--- begin EXTRACTED RECORDS ---

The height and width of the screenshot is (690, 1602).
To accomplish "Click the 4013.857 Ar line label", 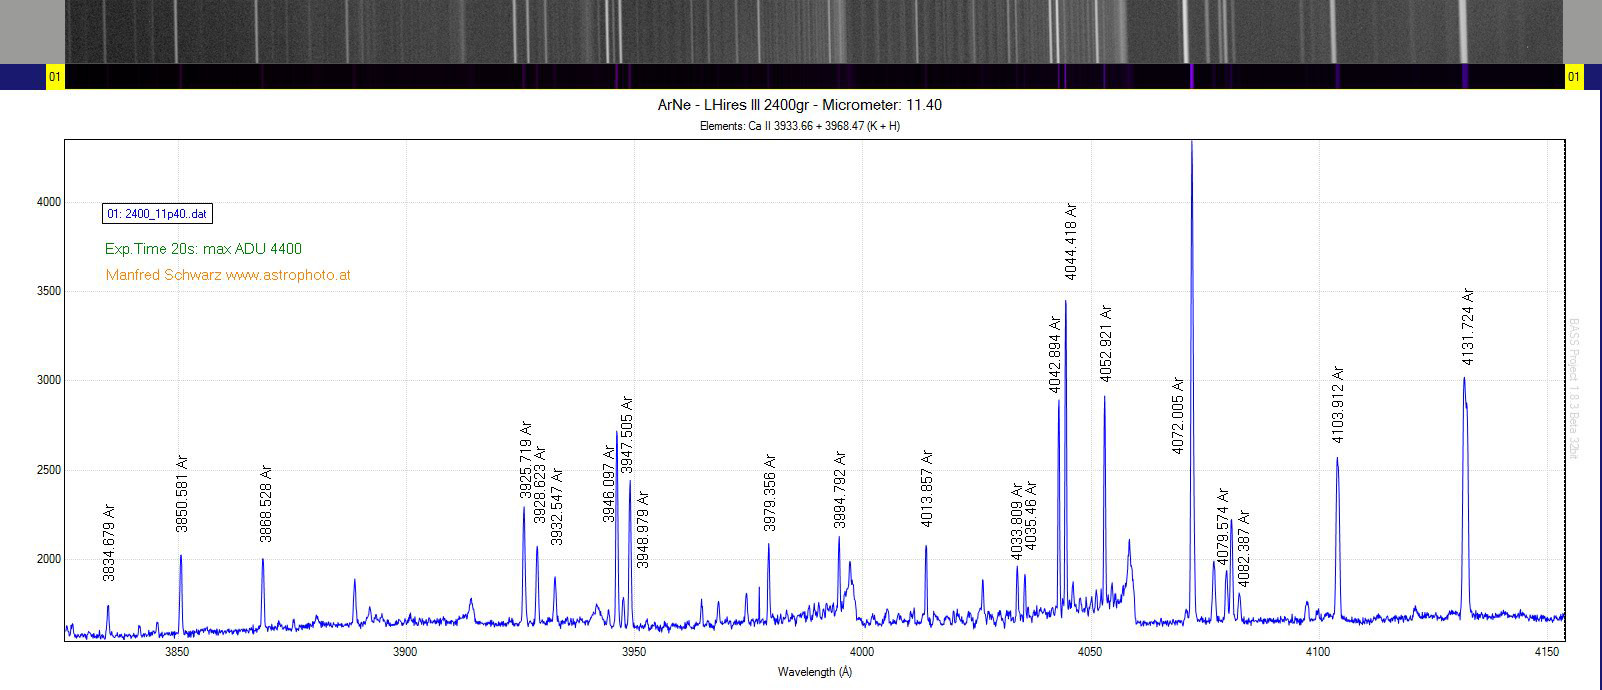I will [927, 489].
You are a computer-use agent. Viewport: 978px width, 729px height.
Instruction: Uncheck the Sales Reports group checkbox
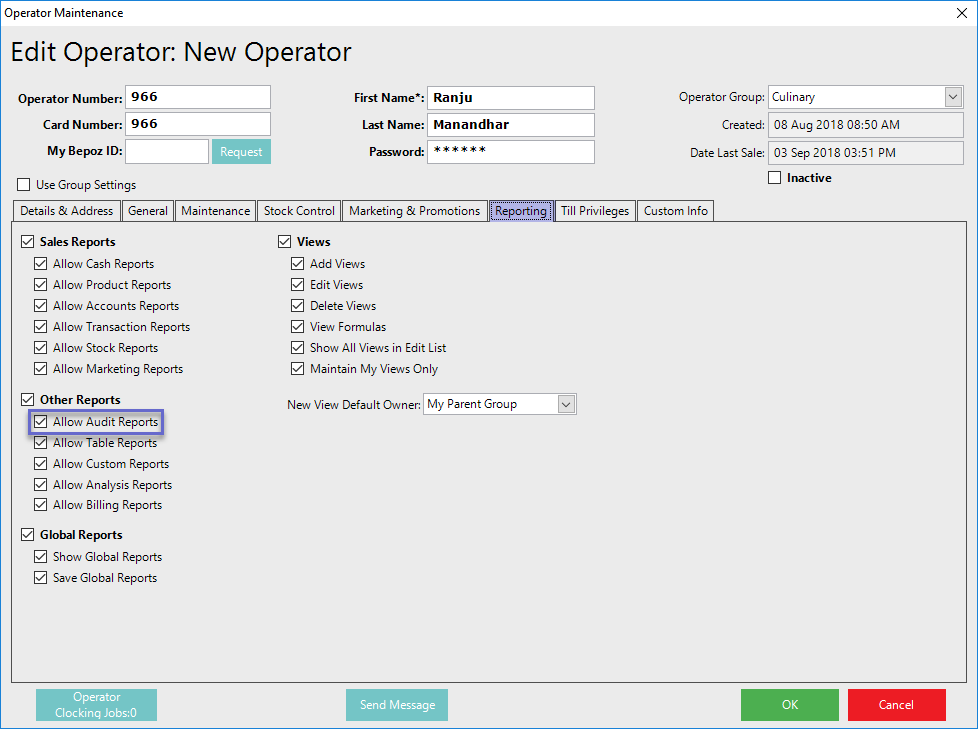coord(28,242)
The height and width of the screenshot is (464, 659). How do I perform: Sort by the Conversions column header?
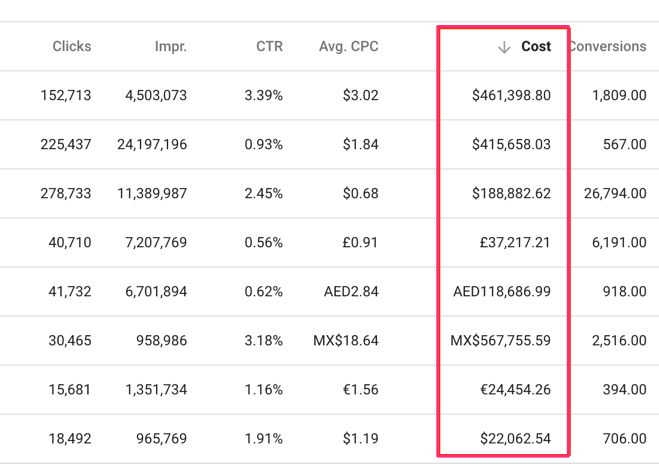[607, 47]
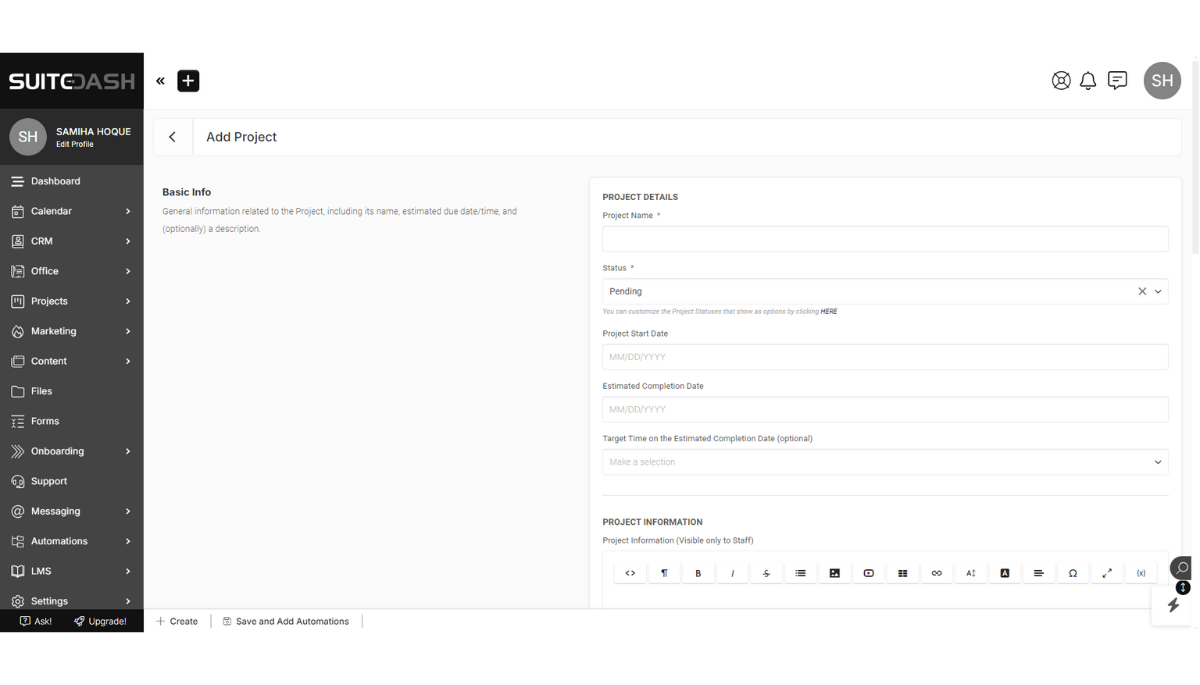Expand the CRM sidebar menu
Image resolution: width=1200 pixels, height=685 pixels.
[x=71, y=241]
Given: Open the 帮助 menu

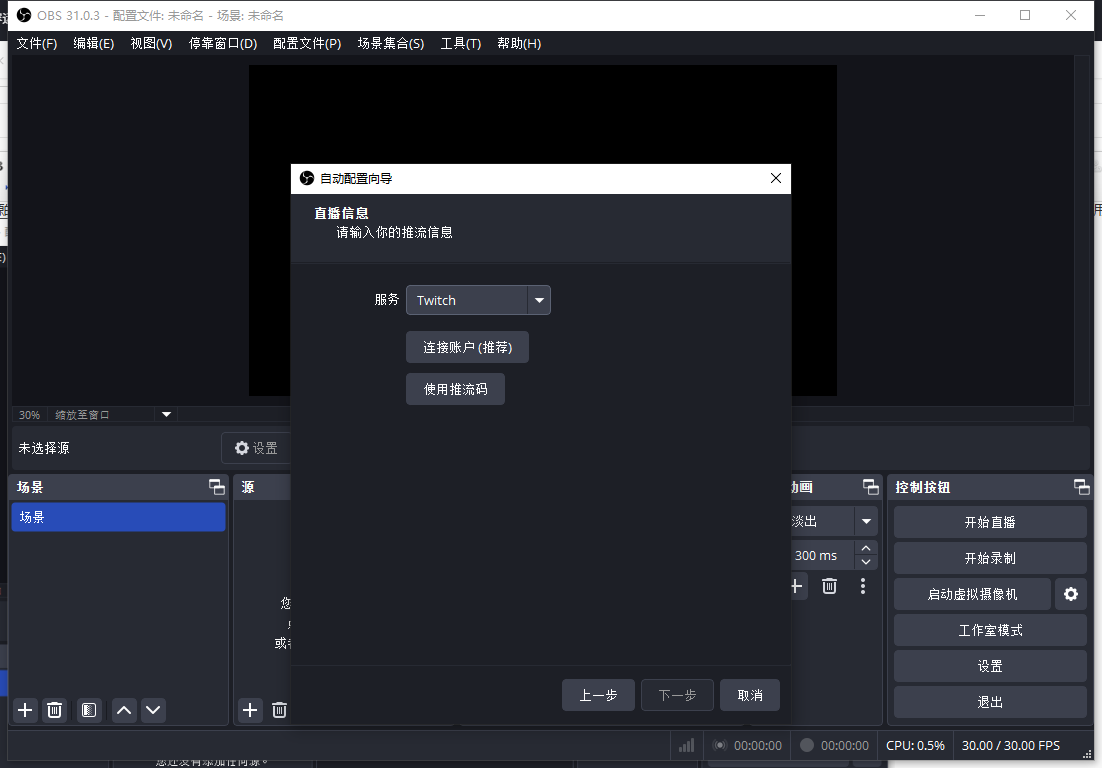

--- end EXTRACTED RECORDS ---

STATED TASK:
Turn the lines of the listing into a numbered list, starting with the line that contains "You are a computer-use" and running through the end of the listing, with both ends included. Leave out blank lines and pictures.

CORRECT ANSWER:
1. You are a computer-use agent. Viewport: 978px width, 729px height.
2. Instruction: Uncheck the Sales Reports group checkbox
3. coord(28,242)
4. The height and width of the screenshot is (464, 659). How do I perform: Sort by the Conversions column header?
5. [607, 47]
6. Expand the CRM sidebar menu
7. Image resolution: width=1200 pixels, height=685 pixels.
8. [x=71, y=241]
9. Given: Open the 帮助 menu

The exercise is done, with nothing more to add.